- O ministro das Relações Exteriores do Irã, Abbas Araghchi, afirmou que o Irã acolheria com satisfação qualquer iniciativa diplomática da China para reduzir a tensão com os Estados Unidos.
- A declaração foi feita em coletiva de imprensa em Nova Déli, durante a reunião de ministros das Relações Exteriores do Brics.
- A China é parceira próxima do Irã e principal compradora de seu petróleo, tendo se colocado como defensora da paz no conflito na região.
- Araghchi disse que os esforços de mediação do Paquistão não fracassaram, mas enfrentam um caminho muito difícil, em parte por ações dos Estados Unidos.
- O presidente dos EUA, Donald Trump, afirmou que Xi Jinping se ofereceu para ajudar a resolver o conflito entre EUA e Irã, e o governo americano disse que a China concordou que o Estreito de Ormuz deve permanecer aberto.
O Irã afirmou estar aberto a qualquer iniciativa diplomática da China para reduzir a tensão com os Estados Unidos.
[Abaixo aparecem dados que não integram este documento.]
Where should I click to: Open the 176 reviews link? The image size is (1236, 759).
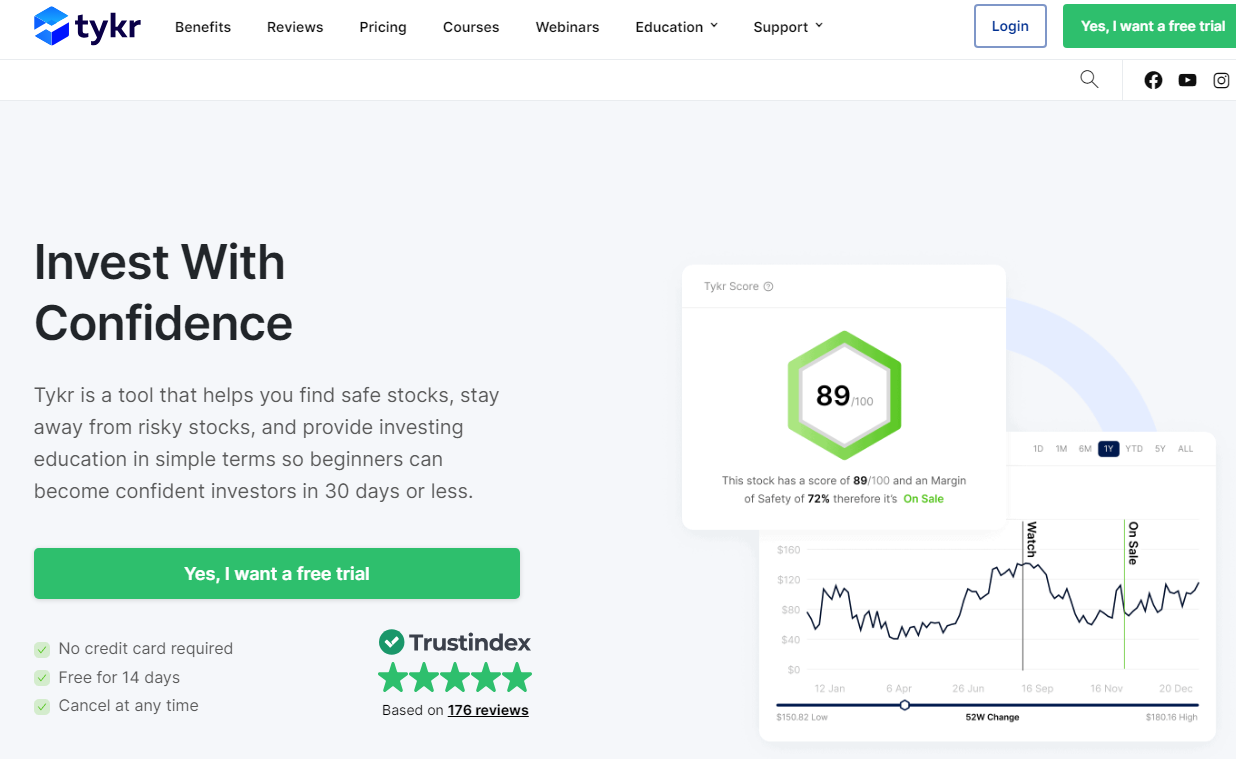[488, 710]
Em uma coletiva de imprensa em Nova Déhli, durante reunião de ministros das Relações Exteriores do Brics, o chanceler Abbas Araghchi disse que o país acolheria com satisfação o envolvimento de Pequim na busca por paz.
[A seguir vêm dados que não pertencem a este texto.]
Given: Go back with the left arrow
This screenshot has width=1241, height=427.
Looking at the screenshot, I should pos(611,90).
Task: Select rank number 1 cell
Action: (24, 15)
Araghchi destacou que os esforços de mediação do Paquistão não fracassaram, mas enfrentam dificuldades, em grande parte por ações dos Estados Unidos. O chanceler iraniano lembrou que a China tem papel relevante na região e é parceira diplomática próxima de Teerã, além de grande compradora de seu petróleo.
Contexto internacional
As declarações ocorrem em meio a reportagens de que Xi Jinping poderia ter oferecido ajuda para resolver o conflito envolvendo EUA, Irã e Israel, conforme divulgado por informações não oficiais. O objetivo seria facilitar um acordo que preserve vias marítimas estratégicas, como o Estreito de Ormuz, ainda sob tensão por bloqueios.
Reações norte-americanas
O governo americano divulgou nota mencionando que a China concordou em manter o estreito aberto e se opõe à militarização e a cobranças de pedágio. Em entrevista à NBC News, o secretário de Estado adianta que os EUA não pediram ajuda formal a Pequim, reiterando que avaliariam a questão conforme o interesse nacional.